Monitoring & Stats
Catalog statistics
Docs: DESCRIBE DETAIL | Information Schema
When to use: You want a high-level overview of your catalog — how many tables, total storage, row counts, and which tables are the largest.
Real-world scenario: Your cloud cost report shows Databricks storage costs jumped 40% this month. You need to quickly identify which schemas and tables are consuming the most storage.
clxs stats --source production
Output:
======================================================================
CATALOG STATISTICS: production
======================================================================
Schemas: 12
Tables: 247
Total size: 1.84 TB
Total rows: 15,432,891
Per-schema breakdown:
sales 82 tables 1.20 TB 12,345,678 rows
analytics 45 tables 320.50 MB 1,234,567 rows
hr 23 tables 45.20 MB 123,456 rows
marketing 18 tables 112.30 MB 234,567 rows
...
Top 10 tables by size:
sales.transactions 512.30 GB
sales.order_line_items 312.10 GB
analytics.page_views 189.40 GB
...
Top 10 tables by row count:
sales.transactions 8,234,567 rows
analytics.events 3,456,789 rows
...
======================================================================
Catalog search
Docs: Information Schema TABLES | Information Schema COLUMNS
When to use: You need to find tables or columns in a large catalog by name pattern.
Real-world scenario: A GDPR data subject access request comes in. You need to find every table and column that might contain email addresses across your 500-table catalog.
# Find all tables with "customer" in the name
clxs search --source production --pattern "customer"
# Find all tables AND columns with "email" or "phone"
clxs search --source production --pattern "email|phone" --columns
Output:
============================================================
SEARCH RESULTS: 'email|phone' in production
============================================================
Tables (2 matches):
sales.customer_emails [MANAGED]
marketing.email_campaigns [MANAGED]
Columns (7 matches):
sales.customers.email (STRING)
sales.customers.phone_number (STRING)
hr.employees.work_email (STRING)
hr.employees.personal_email (STRING)
hr.employees.phone (STRING)
marketing.contacts.email_address (STRING)

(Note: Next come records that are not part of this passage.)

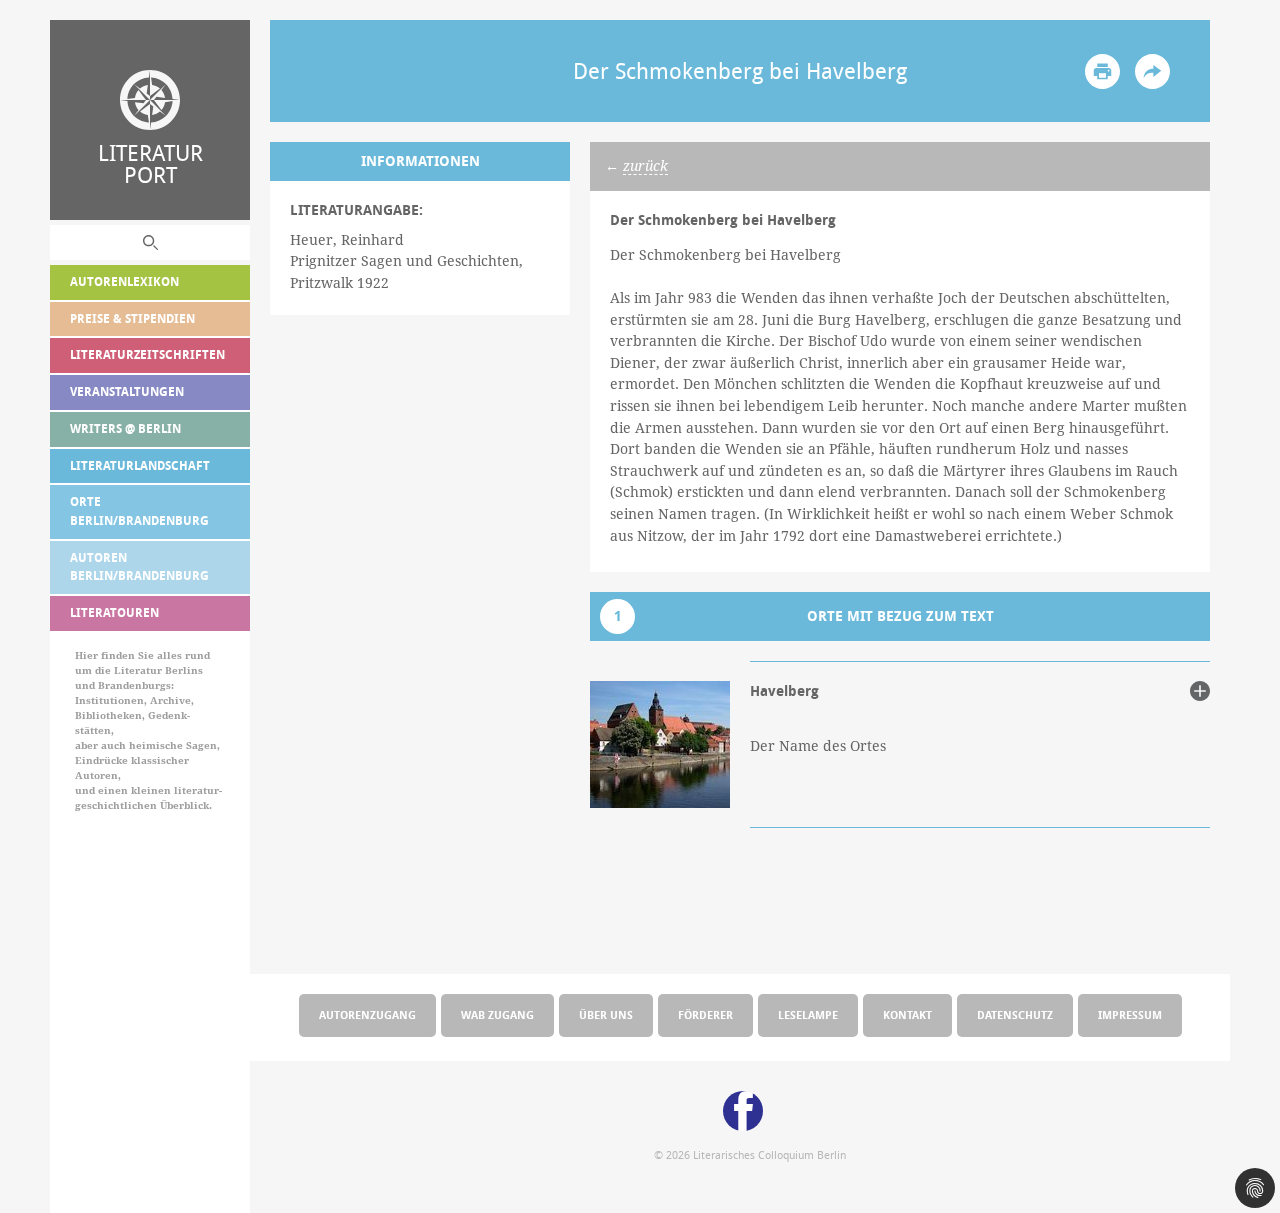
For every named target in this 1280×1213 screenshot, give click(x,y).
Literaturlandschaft (140, 465)
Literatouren (114, 612)
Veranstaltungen (127, 391)
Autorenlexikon (124, 281)
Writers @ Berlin (125, 428)
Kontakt (907, 1014)
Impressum (1130, 1014)
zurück (645, 166)
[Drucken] (1102, 71)
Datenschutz (1015, 1014)
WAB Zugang (497, 1014)
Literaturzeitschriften (147, 354)
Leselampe (808, 1014)
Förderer (705, 1014)
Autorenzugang (367, 1014)
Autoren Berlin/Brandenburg (139, 567)
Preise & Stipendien (132, 318)
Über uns (606, 1014)
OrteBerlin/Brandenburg (139, 511)
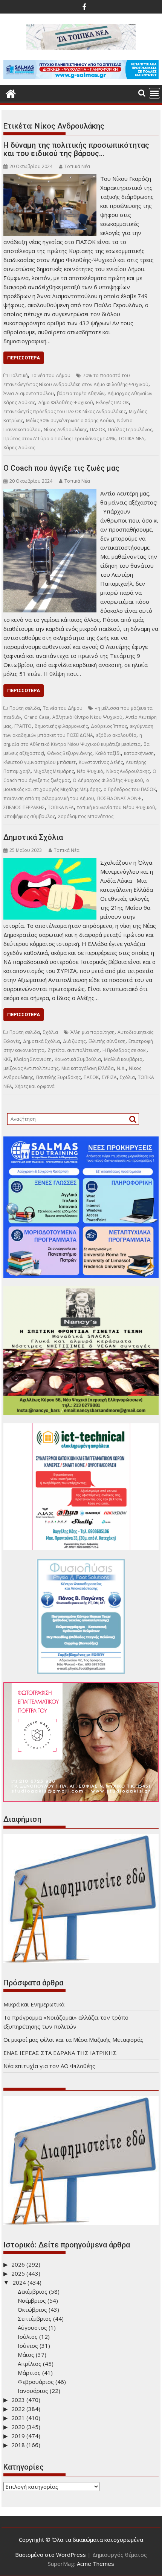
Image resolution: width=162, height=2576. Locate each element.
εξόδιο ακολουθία (116, 735)
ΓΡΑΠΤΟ (23, 726)
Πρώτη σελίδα (24, 708)
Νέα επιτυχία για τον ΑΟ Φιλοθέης (49, 2066)
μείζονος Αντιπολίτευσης (30, 1068)
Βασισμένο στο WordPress (50, 2554)
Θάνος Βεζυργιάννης (69, 753)
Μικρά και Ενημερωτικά (33, 2004)
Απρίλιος (29, 2363)
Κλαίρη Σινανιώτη (33, 1059)
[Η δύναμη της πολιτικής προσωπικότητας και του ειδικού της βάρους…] (49, 178)
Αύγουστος (32, 2327)
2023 (18, 2399)
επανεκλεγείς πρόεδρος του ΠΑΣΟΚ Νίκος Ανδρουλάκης (64, 411)
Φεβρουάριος (36, 2381)
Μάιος (26, 2354)
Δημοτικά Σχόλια (33, 837)
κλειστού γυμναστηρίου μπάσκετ (39, 762)
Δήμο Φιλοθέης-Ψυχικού (65, 402)
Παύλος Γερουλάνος (130, 429)
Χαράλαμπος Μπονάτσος (85, 816)
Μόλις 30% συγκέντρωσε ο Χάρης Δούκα (70, 420)
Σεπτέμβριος (35, 2318)
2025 (18, 2273)
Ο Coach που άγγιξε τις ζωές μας (61, 468)
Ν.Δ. (121, 1068)
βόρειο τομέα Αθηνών (80, 393)
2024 (19, 2282)
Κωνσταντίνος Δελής (101, 762)
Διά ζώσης (74, 1041)
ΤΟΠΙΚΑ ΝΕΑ (131, 438)
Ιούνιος (28, 2345)
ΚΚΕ (7, 1059)
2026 (18, 2264)
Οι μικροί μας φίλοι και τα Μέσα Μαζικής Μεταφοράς (73, 2039)
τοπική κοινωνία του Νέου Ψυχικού (116, 807)
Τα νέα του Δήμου (50, 375)
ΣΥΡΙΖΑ (109, 1077)
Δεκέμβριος (32, 2291)
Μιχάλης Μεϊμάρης (54, 771)
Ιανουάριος (33, 2390)
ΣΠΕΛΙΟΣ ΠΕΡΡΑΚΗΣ (24, 807)
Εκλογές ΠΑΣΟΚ (112, 402)
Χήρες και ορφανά (35, 1086)
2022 (18, 2408)
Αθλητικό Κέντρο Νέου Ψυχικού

marketing.contacts.phone (STRING)
============================================================
Continuous monitoring
Docs: Information Schema
When to use: You want to continuously check if two catalogs stay in sync — detecting new objects added to source, schema drift, or row count mismatches.
Real-world scenario: Your DR (disaster recovery) catalog must mirror production. A monitoring job runs every 30 minutes and alerts (via Slack webhook) if the catalogs drift out of sync.
# One-time check (e.g., in a CI pipeline)
clxs monitor --source production --dest dr_catalog --once
# Continuous monitoring every 30 minutes
clxs monitor --source production --dest dr_catalog --interval 30
# Include row count checks (more thorough, slower)
clxs monitor \
--source production --dest dr_catalog \
--interval 60 --check-counts
# Run 10 checks then stop
clxs monitor --source production --dest dr_catalog --max-checks 10
Pair with notifications — configure Slack/webhook in the config. When drift is detected, your team gets alerted.
Export metadata
When to use: You need to share catalog metadata with non-technical stakeholders (data governance, compliance, management) in a format they can open — CSV or JSON.
Real-world scenario:
The compliance team needs a spreadsheet of all tables and columns in production for their annual data inventory audit. They don't have access to Databricks.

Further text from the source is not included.